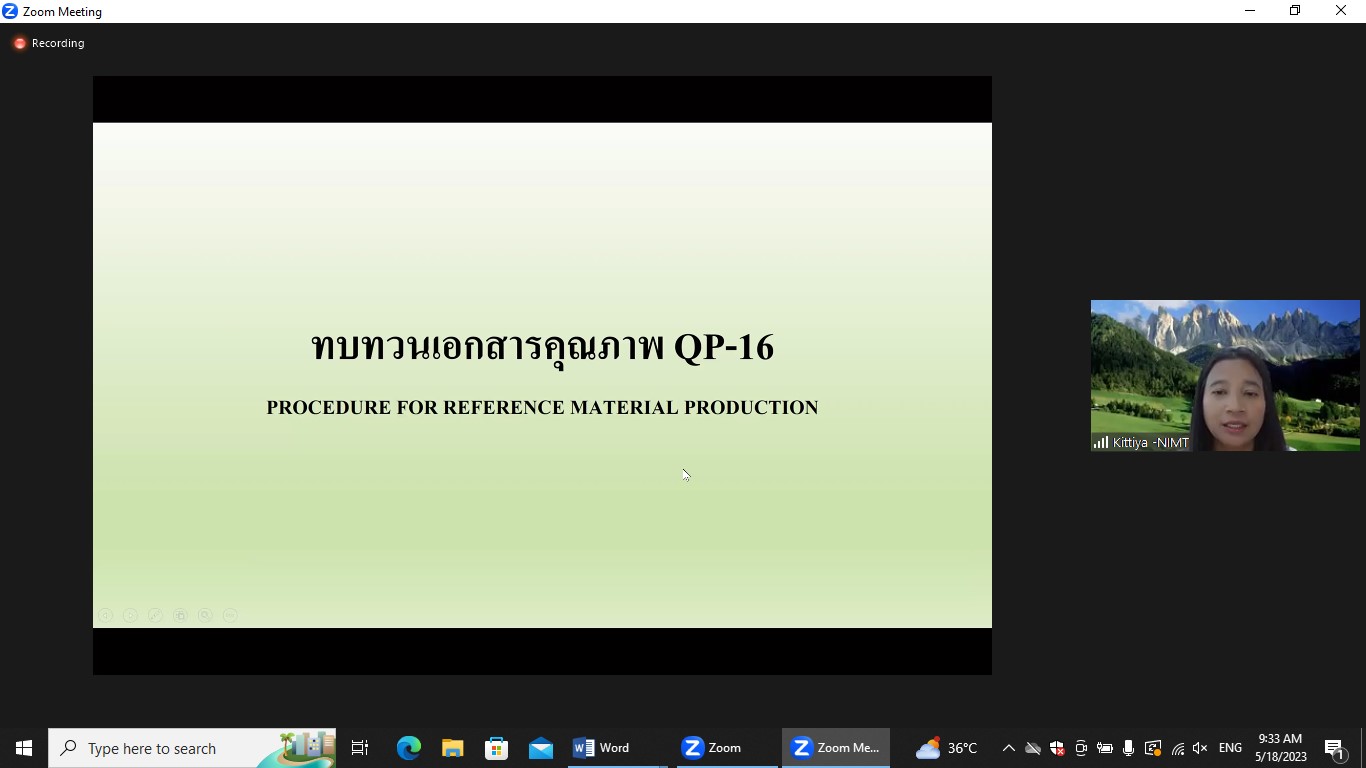Switch to the Zoom taskbar window
1366x768 pixels.
tap(712, 748)
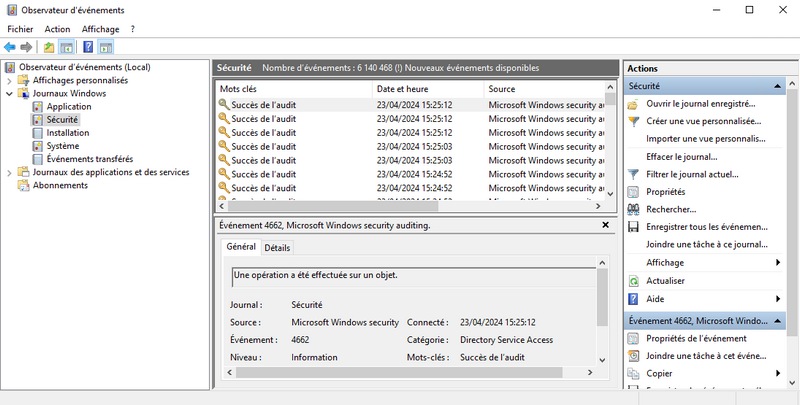Image resolution: width=800 pixels, height=405 pixels.
Task: Switch to the Détails tab
Action: (277, 248)
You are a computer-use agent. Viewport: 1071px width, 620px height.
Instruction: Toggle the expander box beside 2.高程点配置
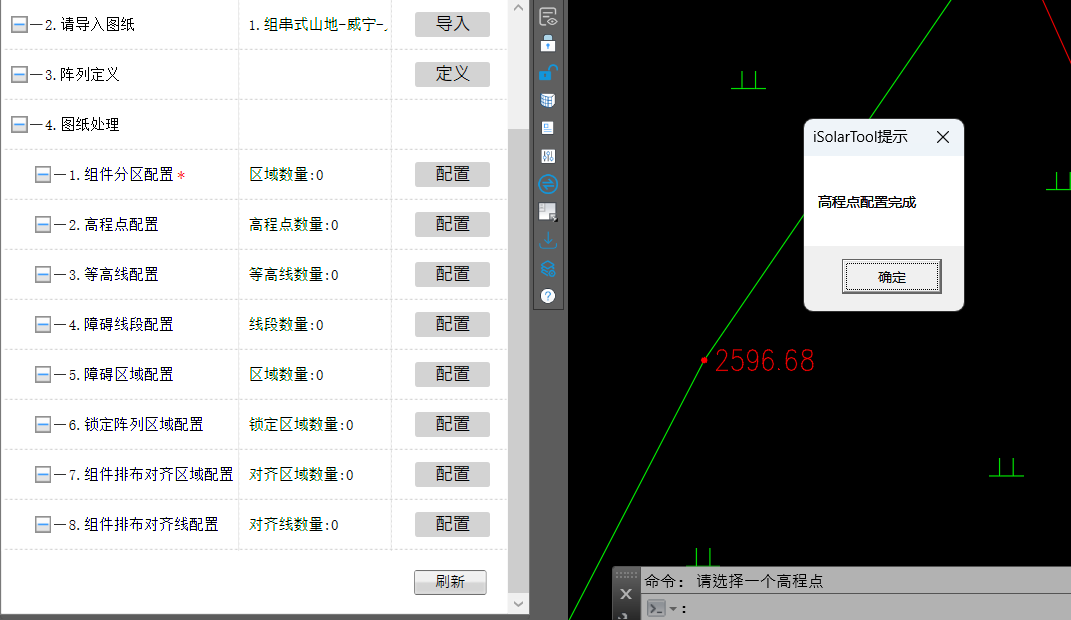pos(43,225)
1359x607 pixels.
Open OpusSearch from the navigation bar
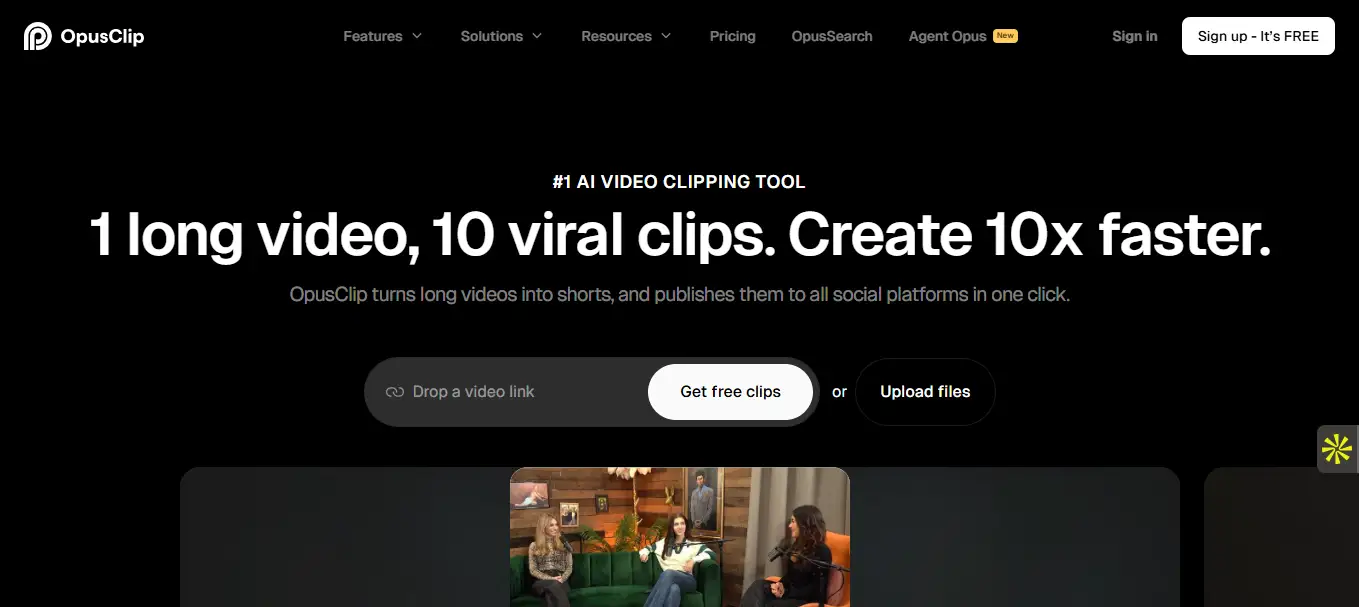tap(831, 36)
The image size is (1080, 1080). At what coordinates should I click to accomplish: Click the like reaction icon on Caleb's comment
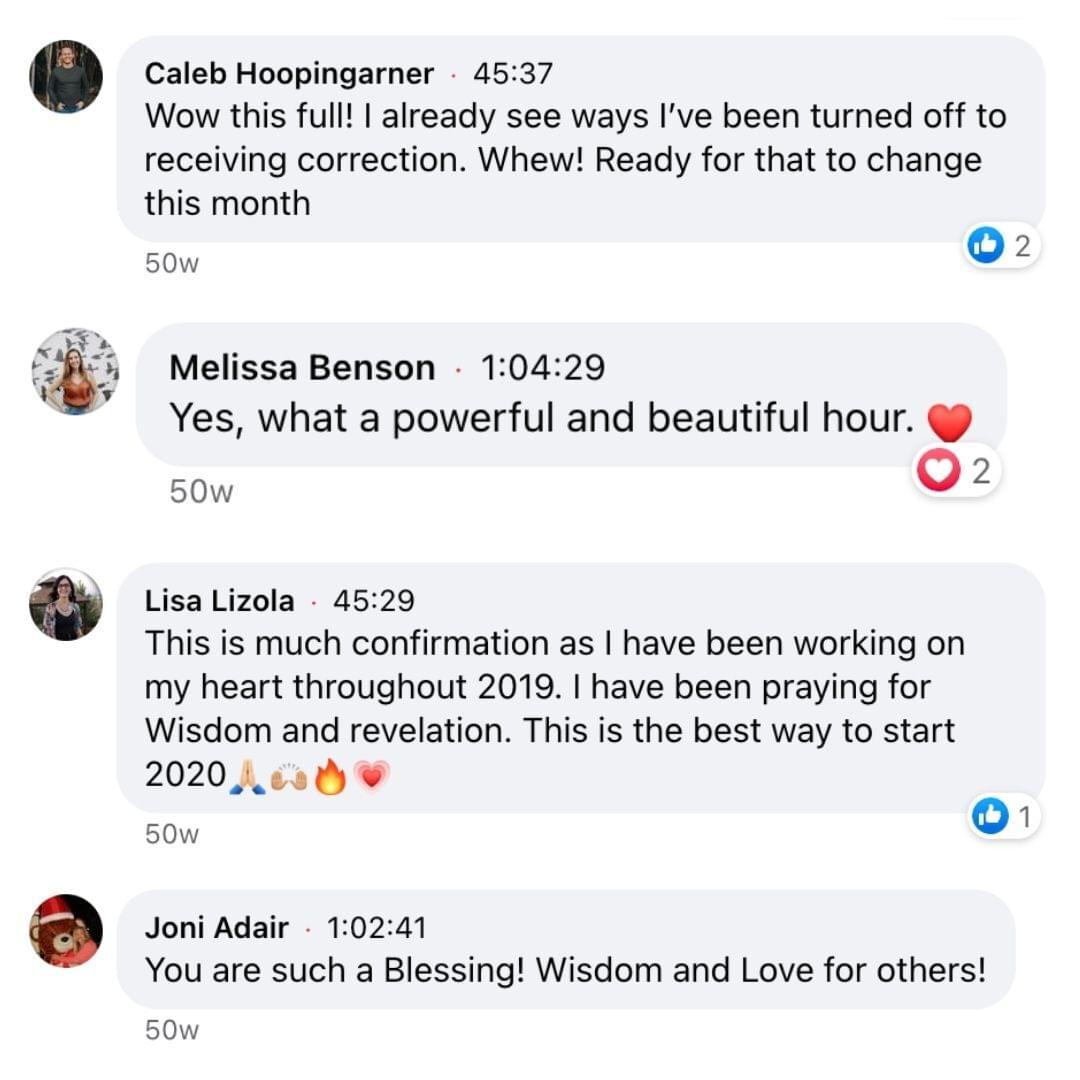[985, 245]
=======
__TASK DIRECTIONS__: From the line containing "Instruction: Toggle the" through the last line of the data above, write out every line word for word, and nothing else. Do not include the pictures.

__OUTPUT FOR THIS EXERCISE__:
Instruction: Toggle the expander box beside 2.高程点配置
pos(43,225)
1359x607 pixels.
Open OpusSearch from the navigation bar
tap(831, 36)
The image size is (1080, 1080). At what coordinates should I click to accomplish: Click the like reaction icon on Caleb's comment
[985, 245]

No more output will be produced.